Gli effetti distruttivi di uno sviluppo infinito dei consumi e della produzione a spese della natura
Quante
volte abbiamo sentito dire in questi ultimi cinque anni che la crisi è
sistemica, strutturale, un intreccio di crisi sovrapposte: finanziaria,
occupazionale, produttiva, energetica, climatica, alimentare, idrica,
demografica, ecologica e sociale, inestricabilmente materiale e
spirituale? Quante volte, di converso, abbiamo dovuto prendere atto che
le scienze economiche (in tutte le loro varie versioni teoriche, scuole e
tendenze) non sono state in grado né di prevedere, né di prevenire, né
tantomeno di curare le crisi in atto?
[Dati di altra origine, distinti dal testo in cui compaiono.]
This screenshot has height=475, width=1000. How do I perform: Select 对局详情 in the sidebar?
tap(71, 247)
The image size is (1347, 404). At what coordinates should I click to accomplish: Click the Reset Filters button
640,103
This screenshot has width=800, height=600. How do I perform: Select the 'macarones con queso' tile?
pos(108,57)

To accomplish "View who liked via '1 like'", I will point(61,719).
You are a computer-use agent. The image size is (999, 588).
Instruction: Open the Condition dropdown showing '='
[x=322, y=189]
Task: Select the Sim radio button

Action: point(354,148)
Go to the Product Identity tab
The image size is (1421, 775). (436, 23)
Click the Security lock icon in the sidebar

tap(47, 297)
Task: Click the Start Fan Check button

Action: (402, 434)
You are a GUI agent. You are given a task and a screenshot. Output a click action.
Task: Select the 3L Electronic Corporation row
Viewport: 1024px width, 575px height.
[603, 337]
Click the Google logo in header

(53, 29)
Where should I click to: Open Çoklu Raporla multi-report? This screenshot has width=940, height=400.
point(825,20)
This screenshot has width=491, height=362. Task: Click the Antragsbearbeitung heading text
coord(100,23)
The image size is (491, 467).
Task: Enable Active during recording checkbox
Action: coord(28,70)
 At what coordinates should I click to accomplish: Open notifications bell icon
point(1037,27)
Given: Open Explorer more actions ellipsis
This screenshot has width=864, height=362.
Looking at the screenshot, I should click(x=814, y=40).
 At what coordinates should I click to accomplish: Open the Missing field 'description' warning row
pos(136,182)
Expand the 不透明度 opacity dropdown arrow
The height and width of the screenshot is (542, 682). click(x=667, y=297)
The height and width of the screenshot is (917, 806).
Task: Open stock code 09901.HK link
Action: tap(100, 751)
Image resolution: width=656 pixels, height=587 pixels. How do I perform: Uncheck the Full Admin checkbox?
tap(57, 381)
Che sia quindi giunto il momento
di sancire anche la crisi dell'economia, il superamento dei suoi
«principi normativi»?
Se lo chiede Gilbert Rist con il suo ultimo
libro, I fantasmi dell'economia (Jaca Book, pp 214, euro 22), che si
ricollega e approfondisce la ricerca iniziata con Lo sviluppo. Storia di
una credenza occidentale (Bollati e Boringhieri). Una ricostruzione
impietosa del pensiero economico, una demolizione della «regina» delle
scienze sociali, il fulcro attorno cui ruota la politica contemporanea e
la condanna delle nostre vite quotidiane.